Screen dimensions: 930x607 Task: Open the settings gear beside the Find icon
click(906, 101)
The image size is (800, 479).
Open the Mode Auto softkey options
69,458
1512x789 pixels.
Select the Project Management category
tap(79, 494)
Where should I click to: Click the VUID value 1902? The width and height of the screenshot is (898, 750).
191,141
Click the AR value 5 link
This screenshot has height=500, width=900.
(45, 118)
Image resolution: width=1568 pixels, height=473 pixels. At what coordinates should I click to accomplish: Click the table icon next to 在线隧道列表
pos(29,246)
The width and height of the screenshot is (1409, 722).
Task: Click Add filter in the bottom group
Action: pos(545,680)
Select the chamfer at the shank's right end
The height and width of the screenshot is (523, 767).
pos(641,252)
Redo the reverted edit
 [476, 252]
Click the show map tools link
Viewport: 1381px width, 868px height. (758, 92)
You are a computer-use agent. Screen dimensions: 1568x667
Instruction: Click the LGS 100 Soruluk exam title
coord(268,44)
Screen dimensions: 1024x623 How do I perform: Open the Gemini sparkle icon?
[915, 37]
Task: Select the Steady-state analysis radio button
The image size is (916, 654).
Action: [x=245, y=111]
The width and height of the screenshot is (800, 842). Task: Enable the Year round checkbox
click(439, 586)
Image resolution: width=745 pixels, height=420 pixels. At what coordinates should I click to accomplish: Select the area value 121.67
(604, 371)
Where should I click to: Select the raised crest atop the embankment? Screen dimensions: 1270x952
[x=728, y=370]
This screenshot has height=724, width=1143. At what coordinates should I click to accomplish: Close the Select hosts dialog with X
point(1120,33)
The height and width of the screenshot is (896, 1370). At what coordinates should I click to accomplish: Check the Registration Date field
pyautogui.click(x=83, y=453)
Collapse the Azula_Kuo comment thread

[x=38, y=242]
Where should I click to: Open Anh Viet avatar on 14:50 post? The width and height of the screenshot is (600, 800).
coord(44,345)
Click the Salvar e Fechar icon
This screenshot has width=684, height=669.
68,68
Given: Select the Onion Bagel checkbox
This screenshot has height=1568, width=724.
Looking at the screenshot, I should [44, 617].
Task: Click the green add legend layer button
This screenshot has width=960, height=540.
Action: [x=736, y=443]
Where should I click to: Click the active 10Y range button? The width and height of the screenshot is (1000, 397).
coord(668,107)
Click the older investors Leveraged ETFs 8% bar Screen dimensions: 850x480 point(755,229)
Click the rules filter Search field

→ Your objective:
Write out each record exactly, without addition or omission.

→ Exercise response:
Screen dimensions: 930x607 Task: Open the settings gear beside the Find icon
click(906, 101)
The image size is (800, 479).
Open the Mode Auto softkey options
69,458
1512x789 pixels.
Select the Project Management category
tap(79, 494)
Where should I click to: Click the VUID value 1902? The width and height of the screenshot is (898, 750).
191,141
Click the AR value 5 link
This screenshot has height=500, width=900.
(45, 118)
Image resolution: width=1568 pixels, height=473 pixels. At what coordinates should I click to accomplish: Click the table icon next to 在线隧道列表
pos(29,246)
The width and height of the screenshot is (1409, 722).
Task: Click Add filter in the bottom group
Action: pos(545,680)
Select the chamfer at the shank's right end
The height and width of the screenshot is (523, 767).
pos(641,252)
Redo the reverted edit
 [476, 252]
Click the show map tools link
Viewport: 1381px width, 868px height. (758, 92)
You are a computer-use agent. Screen dimensions: 1568x667
Instruction: Click the LGS 100 Soruluk exam title
coord(268,44)
Screen dimensions: 1024x623 How do I perform: Open the Gemini sparkle icon?
[915, 37]
Task: Select the Steady-state analysis radio button
The image size is (916, 654).
Action: [x=245, y=111]
The width and height of the screenshot is (800, 842). Task: Enable the Year round checkbox
click(439, 586)
Image resolution: width=745 pixels, height=420 pixels. At what coordinates should I click to accomplish: Select the area value 121.67
(604, 371)
Where should I click to: Select the raised crest atop the embankment? Screen dimensions: 1270x952
[x=728, y=370]
This screenshot has height=724, width=1143. At what coordinates should I click to accomplish: Close the Select hosts dialog with X
point(1120,33)
The height and width of the screenshot is (896, 1370). At what coordinates should I click to accomplish: Check the Registration Date field
pyautogui.click(x=83, y=453)
Collapse the Azula_Kuo comment thread

[x=38, y=242]
Where should I click to: Open Anh Viet avatar on 14:50 post? The width and height of the screenshot is (600, 800).
coord(44,345)
Click the Salvar e Fechar icon
This screenshot has width=684, height=669.
68,68
Given: Select the Onion Bagel checkbox
This screenshot has height=1568, width=724.
Looking at the screenshot, I should [44, 617].
Task: Click the green add legend layer button
This screenshot has width=960, height=540.
Action: [x=736, y=443]
Where should I click to: Click the active 10Y range button? The width and height of the screenshot is (1000, 397).
coord(668,107)
Click the older investors Leveraged ETFs 8% bar Screen dimensions: 850x480 point(755,229)
Click the rules filter Search field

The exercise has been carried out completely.